Highly Toxic Algal Blooms on the US West Coast Triggered by Ocean Heatwave
Fishermen, swimmers, and seafood enthusiasts may already know the dangers of “red tides,” but a recent study in Frontiers in Climate shows that climate change is increasing the frequency of one type of highly toxic algal bloom off the US west coast. These algae produce a neurotoxin — called domoic acid — that causes severe and potentially lethal digestive and neurological symptoms. This threat to marine wildlife and humans is restricting shellfish harvest in the region, but local bulletins are helping to forecast the blooms.
“This study shows that climate change can influence the occurrence and intensity of some harmful algal blooms (HABs) by creating new seed beds for their survival and distribution,” says lead author Dr. Vera L Trainer, of the US National Oceanic and Atmospheric Administration (NOAA) in Seattle, Washington. “Coastal communities, including Native Tribes, will suffer from the effects of HABs more frequently in the future, illustrating the importance of early warning systems such as Harmful Algal Bloom Bulletins that are becoming operational in the US and other parts of the world.”
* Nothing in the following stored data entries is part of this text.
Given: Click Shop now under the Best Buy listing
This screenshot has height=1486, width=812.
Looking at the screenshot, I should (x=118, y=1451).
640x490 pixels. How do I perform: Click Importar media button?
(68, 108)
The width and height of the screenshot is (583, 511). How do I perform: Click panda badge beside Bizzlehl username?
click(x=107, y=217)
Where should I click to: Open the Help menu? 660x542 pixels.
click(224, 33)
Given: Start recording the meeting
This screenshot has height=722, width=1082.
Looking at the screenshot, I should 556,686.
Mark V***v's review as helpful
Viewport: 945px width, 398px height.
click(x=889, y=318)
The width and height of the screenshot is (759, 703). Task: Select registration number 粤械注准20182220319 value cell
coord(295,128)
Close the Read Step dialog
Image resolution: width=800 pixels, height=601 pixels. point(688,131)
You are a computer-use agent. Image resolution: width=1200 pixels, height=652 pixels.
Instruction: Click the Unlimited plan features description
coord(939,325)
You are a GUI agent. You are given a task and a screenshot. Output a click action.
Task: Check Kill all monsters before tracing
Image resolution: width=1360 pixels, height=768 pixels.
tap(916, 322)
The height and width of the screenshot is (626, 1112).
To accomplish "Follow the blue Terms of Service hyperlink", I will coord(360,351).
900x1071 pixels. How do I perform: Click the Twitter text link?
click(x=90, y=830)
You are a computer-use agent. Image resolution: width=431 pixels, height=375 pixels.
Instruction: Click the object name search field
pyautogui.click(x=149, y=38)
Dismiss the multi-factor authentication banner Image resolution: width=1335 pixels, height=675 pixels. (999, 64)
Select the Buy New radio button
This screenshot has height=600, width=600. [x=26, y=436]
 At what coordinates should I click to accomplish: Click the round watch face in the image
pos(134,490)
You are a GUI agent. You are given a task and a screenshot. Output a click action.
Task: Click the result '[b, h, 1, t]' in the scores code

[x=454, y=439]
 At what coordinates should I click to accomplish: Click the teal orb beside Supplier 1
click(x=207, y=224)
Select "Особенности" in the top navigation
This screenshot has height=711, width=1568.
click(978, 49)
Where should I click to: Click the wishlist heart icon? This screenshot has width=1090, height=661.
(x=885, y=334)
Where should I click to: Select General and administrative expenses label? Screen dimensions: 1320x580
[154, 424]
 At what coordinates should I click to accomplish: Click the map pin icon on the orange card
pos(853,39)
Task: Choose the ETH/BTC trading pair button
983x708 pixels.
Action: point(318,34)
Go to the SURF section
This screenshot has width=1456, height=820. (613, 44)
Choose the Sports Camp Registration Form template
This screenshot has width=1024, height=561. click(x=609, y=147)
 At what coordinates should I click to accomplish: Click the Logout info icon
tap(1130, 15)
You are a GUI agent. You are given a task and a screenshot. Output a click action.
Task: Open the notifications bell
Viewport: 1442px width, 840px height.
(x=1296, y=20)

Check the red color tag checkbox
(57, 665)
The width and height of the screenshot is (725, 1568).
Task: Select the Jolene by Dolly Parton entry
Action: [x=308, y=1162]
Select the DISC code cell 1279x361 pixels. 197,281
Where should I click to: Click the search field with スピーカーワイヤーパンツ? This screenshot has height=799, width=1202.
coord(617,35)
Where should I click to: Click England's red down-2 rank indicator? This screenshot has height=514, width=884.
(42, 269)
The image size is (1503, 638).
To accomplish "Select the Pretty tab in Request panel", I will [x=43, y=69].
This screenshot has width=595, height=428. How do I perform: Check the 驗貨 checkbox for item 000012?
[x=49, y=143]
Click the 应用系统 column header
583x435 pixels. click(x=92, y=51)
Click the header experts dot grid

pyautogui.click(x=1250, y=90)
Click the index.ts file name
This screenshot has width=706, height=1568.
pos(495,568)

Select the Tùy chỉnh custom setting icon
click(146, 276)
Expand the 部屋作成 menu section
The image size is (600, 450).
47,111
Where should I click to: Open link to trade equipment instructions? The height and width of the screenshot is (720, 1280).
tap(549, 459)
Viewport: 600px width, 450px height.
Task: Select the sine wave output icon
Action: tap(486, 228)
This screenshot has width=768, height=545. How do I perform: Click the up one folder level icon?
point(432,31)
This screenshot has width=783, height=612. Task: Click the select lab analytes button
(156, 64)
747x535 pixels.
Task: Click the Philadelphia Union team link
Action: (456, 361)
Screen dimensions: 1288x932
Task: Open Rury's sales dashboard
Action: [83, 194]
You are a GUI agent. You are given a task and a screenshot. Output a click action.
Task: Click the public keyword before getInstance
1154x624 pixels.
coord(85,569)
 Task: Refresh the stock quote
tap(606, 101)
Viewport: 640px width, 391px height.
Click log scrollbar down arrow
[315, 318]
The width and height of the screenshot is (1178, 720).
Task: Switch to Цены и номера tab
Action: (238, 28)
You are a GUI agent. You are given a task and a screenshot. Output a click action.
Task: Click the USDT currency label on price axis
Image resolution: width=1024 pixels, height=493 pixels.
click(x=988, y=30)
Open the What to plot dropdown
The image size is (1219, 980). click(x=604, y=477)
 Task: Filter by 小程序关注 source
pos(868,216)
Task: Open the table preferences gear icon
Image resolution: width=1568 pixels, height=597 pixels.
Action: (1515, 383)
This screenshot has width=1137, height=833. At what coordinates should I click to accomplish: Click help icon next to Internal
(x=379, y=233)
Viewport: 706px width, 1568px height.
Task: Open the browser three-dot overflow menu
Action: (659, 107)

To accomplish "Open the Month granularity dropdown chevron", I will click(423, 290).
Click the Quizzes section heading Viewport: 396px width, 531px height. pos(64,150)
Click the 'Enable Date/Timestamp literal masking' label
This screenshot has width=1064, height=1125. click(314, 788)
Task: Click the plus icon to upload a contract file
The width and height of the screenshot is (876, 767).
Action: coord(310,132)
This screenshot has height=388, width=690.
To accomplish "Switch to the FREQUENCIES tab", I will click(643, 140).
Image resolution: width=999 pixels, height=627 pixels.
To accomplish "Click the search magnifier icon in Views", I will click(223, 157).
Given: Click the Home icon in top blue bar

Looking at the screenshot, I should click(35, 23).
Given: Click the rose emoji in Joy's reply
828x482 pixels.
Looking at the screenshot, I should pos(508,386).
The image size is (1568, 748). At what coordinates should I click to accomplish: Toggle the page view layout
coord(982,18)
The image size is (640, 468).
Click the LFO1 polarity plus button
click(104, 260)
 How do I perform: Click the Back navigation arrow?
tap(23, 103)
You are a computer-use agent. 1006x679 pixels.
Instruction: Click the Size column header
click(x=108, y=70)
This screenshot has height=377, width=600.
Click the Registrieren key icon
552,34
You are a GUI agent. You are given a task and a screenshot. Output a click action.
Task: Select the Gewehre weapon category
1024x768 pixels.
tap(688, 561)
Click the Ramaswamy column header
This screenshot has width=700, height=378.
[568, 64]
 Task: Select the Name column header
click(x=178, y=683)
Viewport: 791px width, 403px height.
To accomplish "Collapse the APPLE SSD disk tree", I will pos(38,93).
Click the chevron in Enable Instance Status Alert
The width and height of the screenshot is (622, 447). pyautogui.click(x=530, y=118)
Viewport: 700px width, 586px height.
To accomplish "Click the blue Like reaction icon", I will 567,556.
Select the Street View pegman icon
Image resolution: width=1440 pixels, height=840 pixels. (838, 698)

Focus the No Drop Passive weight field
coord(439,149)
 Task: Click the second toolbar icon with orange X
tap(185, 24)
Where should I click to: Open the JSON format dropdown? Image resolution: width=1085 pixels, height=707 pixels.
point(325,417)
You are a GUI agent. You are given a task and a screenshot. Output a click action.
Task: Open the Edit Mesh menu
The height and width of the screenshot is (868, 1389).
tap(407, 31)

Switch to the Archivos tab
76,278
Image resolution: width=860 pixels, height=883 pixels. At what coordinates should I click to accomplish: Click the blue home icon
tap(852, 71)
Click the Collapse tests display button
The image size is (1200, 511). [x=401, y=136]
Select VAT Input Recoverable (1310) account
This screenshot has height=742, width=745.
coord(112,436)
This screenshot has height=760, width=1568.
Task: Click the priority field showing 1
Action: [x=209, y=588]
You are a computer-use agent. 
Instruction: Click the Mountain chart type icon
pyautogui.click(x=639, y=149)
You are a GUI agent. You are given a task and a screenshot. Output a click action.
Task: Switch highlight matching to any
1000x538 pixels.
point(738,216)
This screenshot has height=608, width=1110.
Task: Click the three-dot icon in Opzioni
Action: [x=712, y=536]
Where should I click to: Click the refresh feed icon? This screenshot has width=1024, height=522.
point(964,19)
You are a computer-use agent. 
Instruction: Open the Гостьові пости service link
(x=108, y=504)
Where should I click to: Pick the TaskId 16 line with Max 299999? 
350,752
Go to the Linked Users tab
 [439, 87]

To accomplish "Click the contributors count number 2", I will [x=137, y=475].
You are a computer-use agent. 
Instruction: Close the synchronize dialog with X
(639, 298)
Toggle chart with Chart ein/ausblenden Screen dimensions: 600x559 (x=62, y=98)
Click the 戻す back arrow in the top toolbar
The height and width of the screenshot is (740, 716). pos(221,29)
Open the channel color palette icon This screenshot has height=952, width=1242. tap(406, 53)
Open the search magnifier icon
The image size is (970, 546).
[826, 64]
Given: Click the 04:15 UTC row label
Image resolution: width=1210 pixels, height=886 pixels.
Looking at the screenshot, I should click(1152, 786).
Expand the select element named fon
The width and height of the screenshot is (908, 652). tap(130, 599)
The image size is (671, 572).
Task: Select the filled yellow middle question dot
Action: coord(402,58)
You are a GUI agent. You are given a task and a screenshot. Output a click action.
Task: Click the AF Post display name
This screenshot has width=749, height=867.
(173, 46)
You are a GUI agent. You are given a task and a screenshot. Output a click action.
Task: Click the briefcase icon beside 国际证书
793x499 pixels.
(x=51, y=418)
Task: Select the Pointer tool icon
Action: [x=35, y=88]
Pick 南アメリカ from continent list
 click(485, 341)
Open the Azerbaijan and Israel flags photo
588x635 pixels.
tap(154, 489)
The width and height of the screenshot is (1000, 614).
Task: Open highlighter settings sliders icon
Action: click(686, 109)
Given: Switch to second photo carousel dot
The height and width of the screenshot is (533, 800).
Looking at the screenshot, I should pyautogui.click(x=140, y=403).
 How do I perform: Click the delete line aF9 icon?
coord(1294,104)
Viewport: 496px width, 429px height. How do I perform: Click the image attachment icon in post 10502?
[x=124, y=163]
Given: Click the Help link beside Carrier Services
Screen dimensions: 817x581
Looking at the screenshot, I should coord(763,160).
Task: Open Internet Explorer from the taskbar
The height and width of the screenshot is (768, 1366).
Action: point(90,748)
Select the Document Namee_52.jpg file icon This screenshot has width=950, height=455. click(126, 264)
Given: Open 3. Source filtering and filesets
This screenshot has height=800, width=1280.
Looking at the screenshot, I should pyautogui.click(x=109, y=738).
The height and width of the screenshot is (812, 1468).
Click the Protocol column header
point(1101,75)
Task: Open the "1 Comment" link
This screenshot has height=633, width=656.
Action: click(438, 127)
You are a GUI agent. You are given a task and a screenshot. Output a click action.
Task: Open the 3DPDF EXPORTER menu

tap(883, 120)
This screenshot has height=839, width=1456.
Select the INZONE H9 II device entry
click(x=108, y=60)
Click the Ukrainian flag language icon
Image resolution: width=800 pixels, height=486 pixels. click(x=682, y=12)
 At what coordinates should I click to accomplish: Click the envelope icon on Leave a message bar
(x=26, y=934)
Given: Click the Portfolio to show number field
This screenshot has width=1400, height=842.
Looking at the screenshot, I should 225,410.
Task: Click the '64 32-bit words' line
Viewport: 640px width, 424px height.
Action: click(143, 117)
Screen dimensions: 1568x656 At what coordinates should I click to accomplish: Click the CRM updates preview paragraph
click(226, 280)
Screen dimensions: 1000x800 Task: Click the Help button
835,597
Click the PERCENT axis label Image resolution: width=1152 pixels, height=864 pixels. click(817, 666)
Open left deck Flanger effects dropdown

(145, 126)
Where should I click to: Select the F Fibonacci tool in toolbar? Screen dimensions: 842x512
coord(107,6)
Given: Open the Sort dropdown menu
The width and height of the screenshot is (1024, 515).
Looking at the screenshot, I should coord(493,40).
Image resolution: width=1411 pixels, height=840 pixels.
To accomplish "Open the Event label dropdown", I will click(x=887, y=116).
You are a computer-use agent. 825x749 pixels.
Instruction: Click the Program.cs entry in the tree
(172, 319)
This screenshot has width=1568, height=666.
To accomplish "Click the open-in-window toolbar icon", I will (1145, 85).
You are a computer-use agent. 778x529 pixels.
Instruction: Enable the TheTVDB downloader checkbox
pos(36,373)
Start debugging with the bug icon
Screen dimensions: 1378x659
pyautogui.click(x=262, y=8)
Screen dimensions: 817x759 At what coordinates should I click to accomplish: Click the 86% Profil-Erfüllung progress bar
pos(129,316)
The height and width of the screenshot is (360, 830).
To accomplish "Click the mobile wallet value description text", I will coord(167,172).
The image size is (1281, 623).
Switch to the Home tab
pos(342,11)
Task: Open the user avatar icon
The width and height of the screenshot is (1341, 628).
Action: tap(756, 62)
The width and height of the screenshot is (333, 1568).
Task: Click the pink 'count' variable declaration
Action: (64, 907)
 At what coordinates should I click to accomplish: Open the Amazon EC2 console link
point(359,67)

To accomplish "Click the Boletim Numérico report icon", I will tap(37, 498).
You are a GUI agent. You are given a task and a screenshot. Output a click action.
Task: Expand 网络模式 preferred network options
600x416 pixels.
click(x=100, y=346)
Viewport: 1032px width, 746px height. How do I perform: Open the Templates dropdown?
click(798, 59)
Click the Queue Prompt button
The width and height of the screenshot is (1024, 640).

Starting in 1998, Trainer and her colleagues began monitoring domoic acid — which is produced by Pseudo-nitzschia algae — in shellfish samples and ocean water along the US west coast. In 2015, the severe heatwave in the northeast Pacific Ocean triggered a new record-breaking Pseudo-nitzschia bloom that closed shellfish harvest and caused widespread marine mammal mortalities. As a result, a region in northern California near the Oregon border has become a new toxic hotspot that has prevented shellfish harvest every year since that heatwave event.
A related finding used multi-model datasets to show that the 2013-2015 heatwave was five times more likely to have been caused by human, rather than natural, influences. Models also predict that extreme marine heatwaves are now 20 times more likely to occur than they would be without climate change. These models include several decade’s worth of data, including temperature, wind, and ocean current measurements, which allow researchers to make a wide variety of climate predictions and risk assessments.